FRAGMENTO ->
__________________________________________________

Una granada es una cosa pequeña y, si no estalla, su desactivación es apenas un incidente. Al menos si la granada cae desde ninguna parte y en abstracto, como una fruta de un árbol pintado. Pero si cae en España, en Madrid, en el año 2019, en un centro de menores, con 52 diputados de Vox en el Parlamento y además se minimiza en general en nuestros medios de comunicación, se puede decir sin exagerar -sin exagerar un pelo- que es lo más grave que ha ocurrido en este país en los últimos diez años. No estoy hablando de sus consecuencias materiales, felizmente nulas, si se las compara con -por ejemplo- el atentado yihadista de Barcelona en 2017; ni de su relevancia directamente política, incomparable con -por ejemplo- la sentencia del Supremo sobre Catalunya. Pero es lo más grave que ha ocurrido porque lo más grave que puede ocurrirle a un país es cambiar de consistencia moral y de personalidad cultural. Parafraseando una frase famosa en otro umbral, la granada en el centro de menores de Hortaleza ha sido un pequeño paso para un hijo de puta y un gran salto para todos los españoles.

Analizando los resultados del 10N decía en un reciente artículo que lo de menos era tener o no tener gobierno e incluso cuál fuera este gobierno; que lo más importante es que, con sus resultados, habíamos cruzado un umbral sin retorno. Desde hace un mes vivimos, en efecto, en otro país, uno nuevo que voltea el que parecía estar fraguándose a partir del 15M y que convierte la España tolerante, solidaria, anti racista, feminista, fresca y olvidadiza en la que creíamos vivir en una España de otro tiempo, muy en línea con la Europa destropopulista, pero con rasgos propia y trágicamente “españoles”. Se dirá que ese país negro existía ya reprimido bajo las luces y que no ha hecho otra cosa que salir a la superficie. Es posible. Pero es que hay una diferencia política mayúscula entre un discurso reprimido y un discurso expandido; esa diferencia, de hecho, es lo que llamamos “política”. Si la política ha cambiado, si España se ha transformado radicalmente en pocas horas es justamente por eso: porque lo reprimido ha tomado el Parlamento y, a poco que nos descuidemos, tomará las calles. No hay que olvidar que los votantes “reprimidos” que han votado a Vox antes votaban otra cosa o se abstenían; y en las encuestas sentían vergüenza de mostrarse machistas o racistas; y hasta se sentían buenos y orgullosos de creerse tolerantes y modernos En esa “des-represión” o desinhibición hay mucho de construcción. No hay tres millones y medio de “fascistas” en España y conviene repetirlo muchas veces si no queremos caer en el juego de Vox. Pero puede haber muchos más votantes no fascistas de Vox si caemos en él, reforzando el victimismo rebelde de sus simpatizantes.

__________________________________________________

ENTRADAS ->

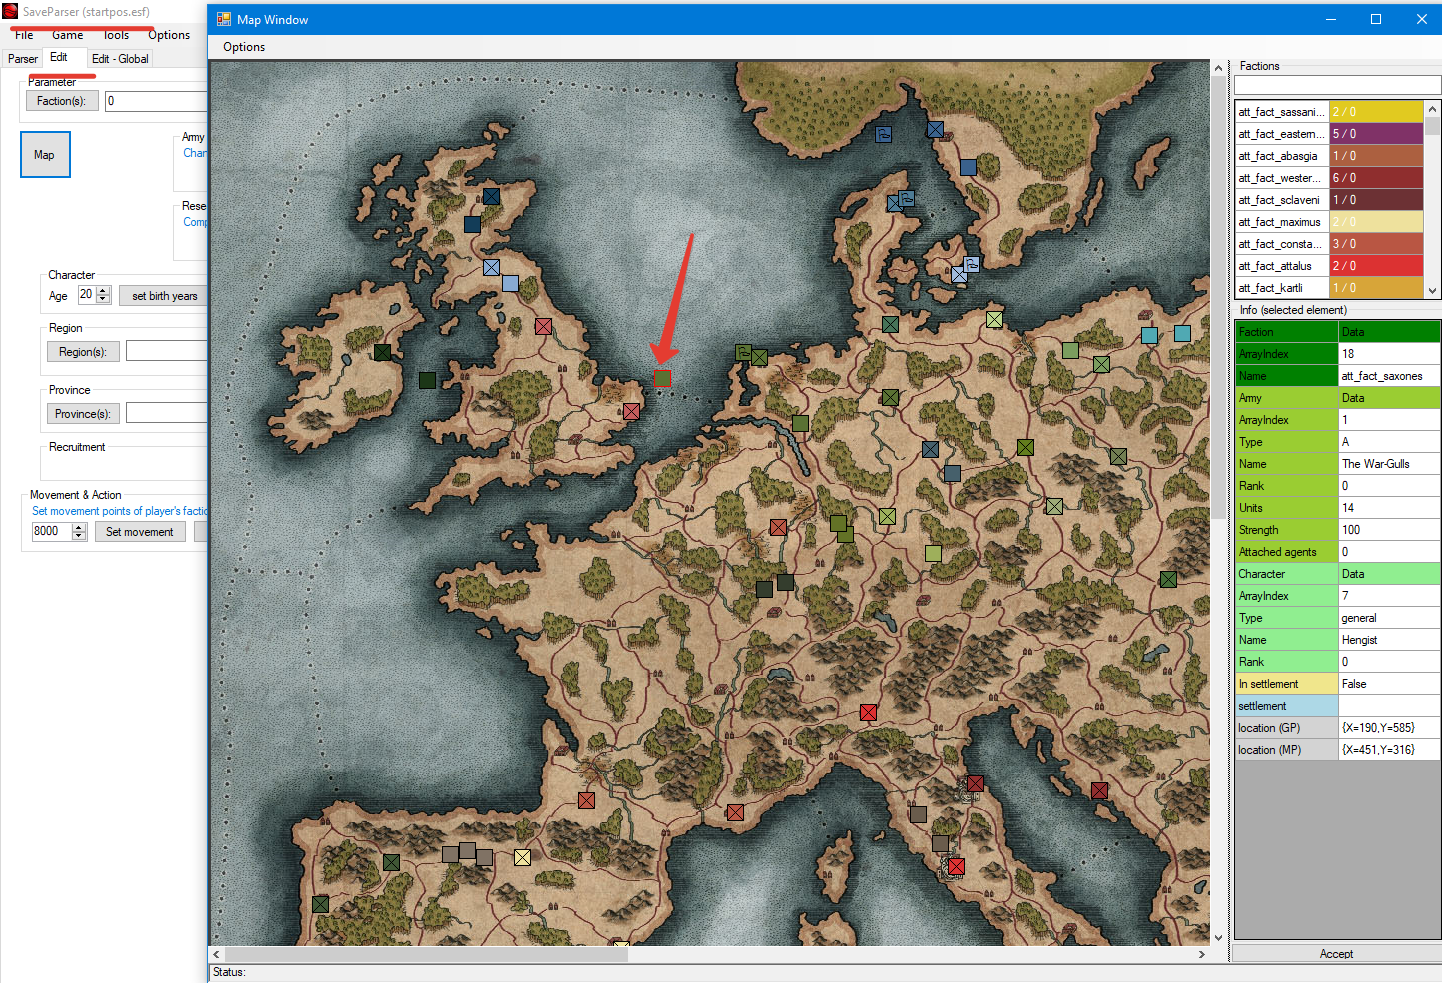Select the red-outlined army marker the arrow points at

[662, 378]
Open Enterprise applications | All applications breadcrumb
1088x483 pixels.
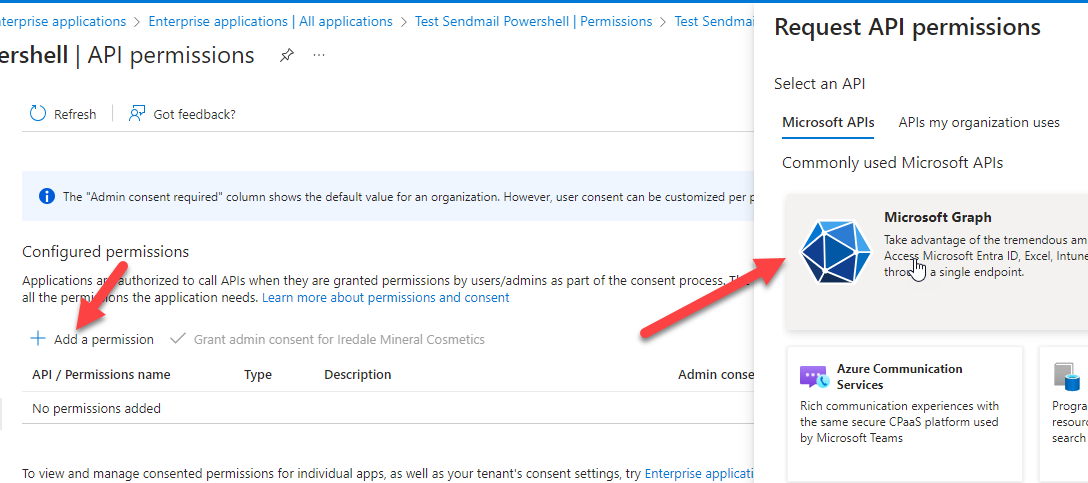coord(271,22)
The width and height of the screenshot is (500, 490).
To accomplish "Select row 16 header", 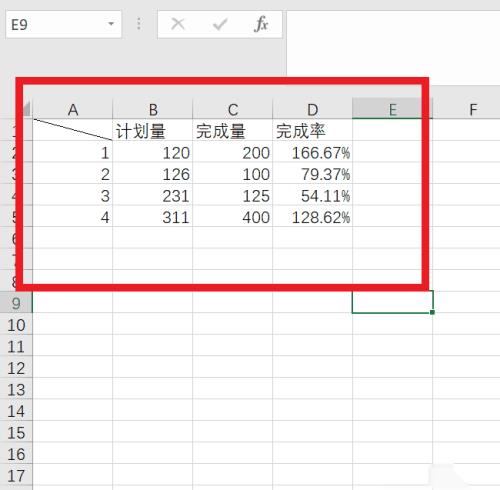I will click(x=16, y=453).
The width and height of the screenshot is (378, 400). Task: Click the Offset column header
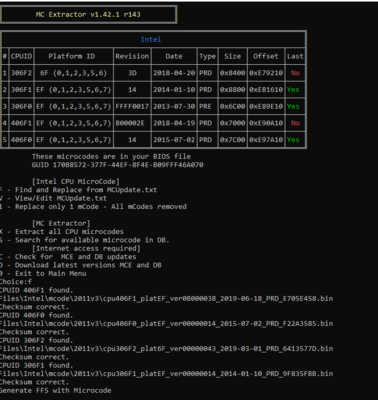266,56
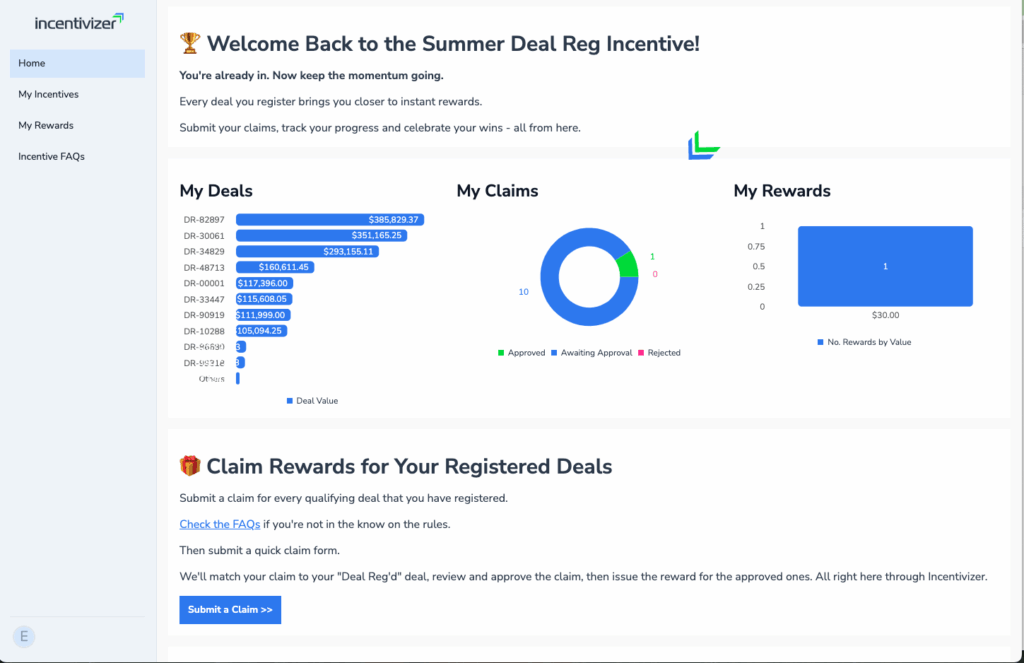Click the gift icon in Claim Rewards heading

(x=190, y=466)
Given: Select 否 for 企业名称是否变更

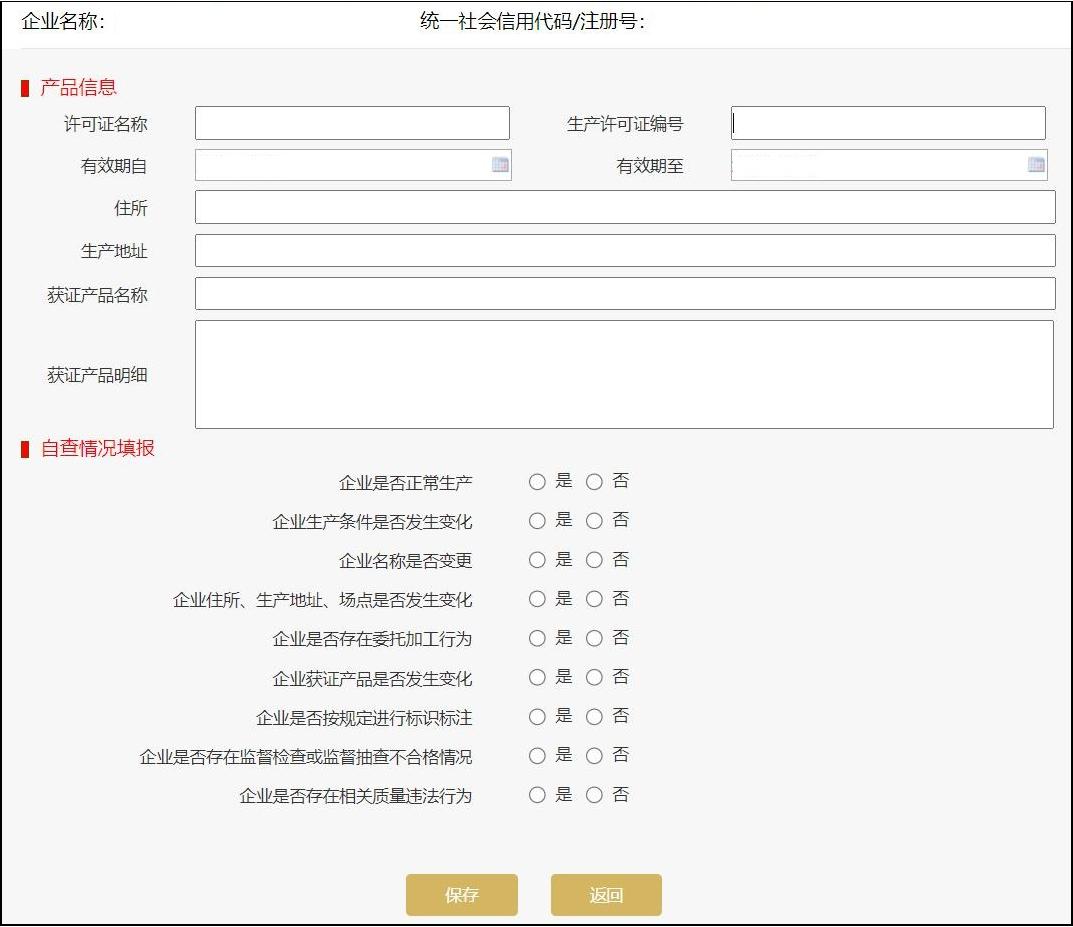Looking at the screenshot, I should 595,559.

__________________________________________________

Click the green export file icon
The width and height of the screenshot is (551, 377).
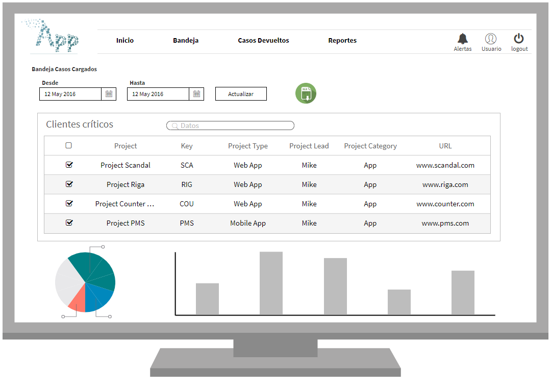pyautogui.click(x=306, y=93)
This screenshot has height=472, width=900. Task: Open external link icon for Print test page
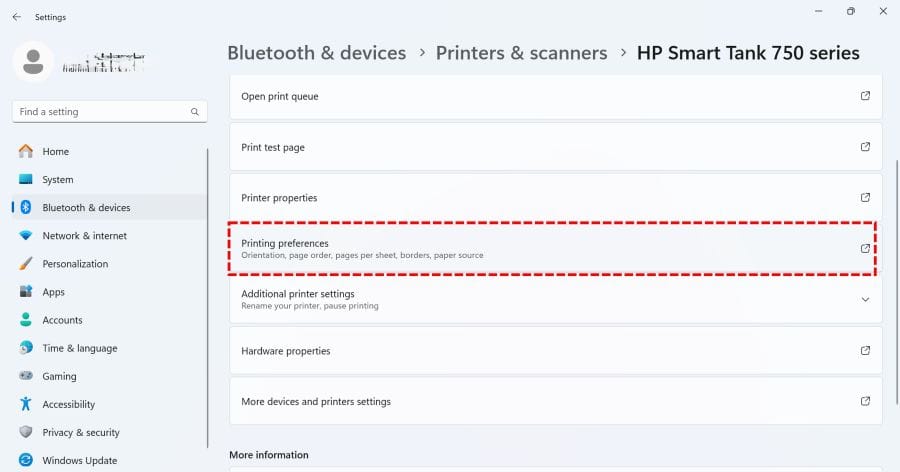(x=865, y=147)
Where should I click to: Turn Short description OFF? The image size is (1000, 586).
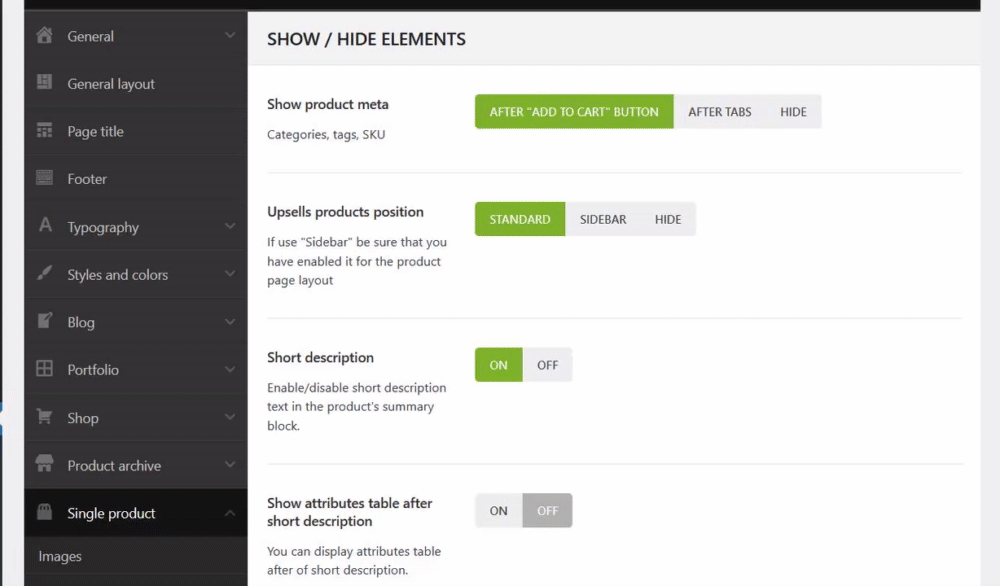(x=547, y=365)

__________________________________________________

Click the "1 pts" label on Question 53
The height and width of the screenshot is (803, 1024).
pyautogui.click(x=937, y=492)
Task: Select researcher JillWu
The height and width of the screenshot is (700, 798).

__________________________________________________

TUS TAREAS ->
1) En el fragmento sobre la granada de Hortaleza, ¿en qué tipo de lugar cayó la granada?
2) Retoma el fragmento sobre la granada de Hortaleza y el auge de Vox y continúalo a partir de donde termina.
El listado no interviene para nada en esto.

RESULTADOS ->
1) Cayó en un centro de menores de Hortaleza, en Madrid.

2)
¿Cómo ha ocurrido? Del modo más sencillo. En una sociedad en la que la gente no sabe qué pensar ni qué significan las cosas ni quién tiene realmente el poder ni cuánto tiempo nos queda, y en el que por tanto es fácil anclar las certidumbres en viejos atavismos (nacionales o excluyentes), un partido político nos dice desde una tribuna pública “sin complejos” lo que todos pensábamos sin saberlo. Lo decisivo aquí es el carácter “público” de la tribuna; que ese discurso estuviese acantonado en Foro Coches o en las costuras de internet era más irritante que preocupante; pero que saliera de ahí, y se extendiera a mucha buena gente (que defiende valores y no violencias), tiene que ver con su naturalización política. Eso ha pasado muchas veces antes y con iguales resultados. En condiciones de inseguridad vital (y nacional) un friki fantasioso encuentra un hueco y revierte el “sentido común” a tanta más velocidad cuanto más “autorizado” se siente y más errores cometen sus oponentes. Lo he dicho muchas veces: las instituciones tienen que ser políticamente correctas y el arte, la literatura y el sexo políticamente incorrectos; cuando se confunden estos niveles o se invierte su relación tanto la vida pública como la privada corren peligro.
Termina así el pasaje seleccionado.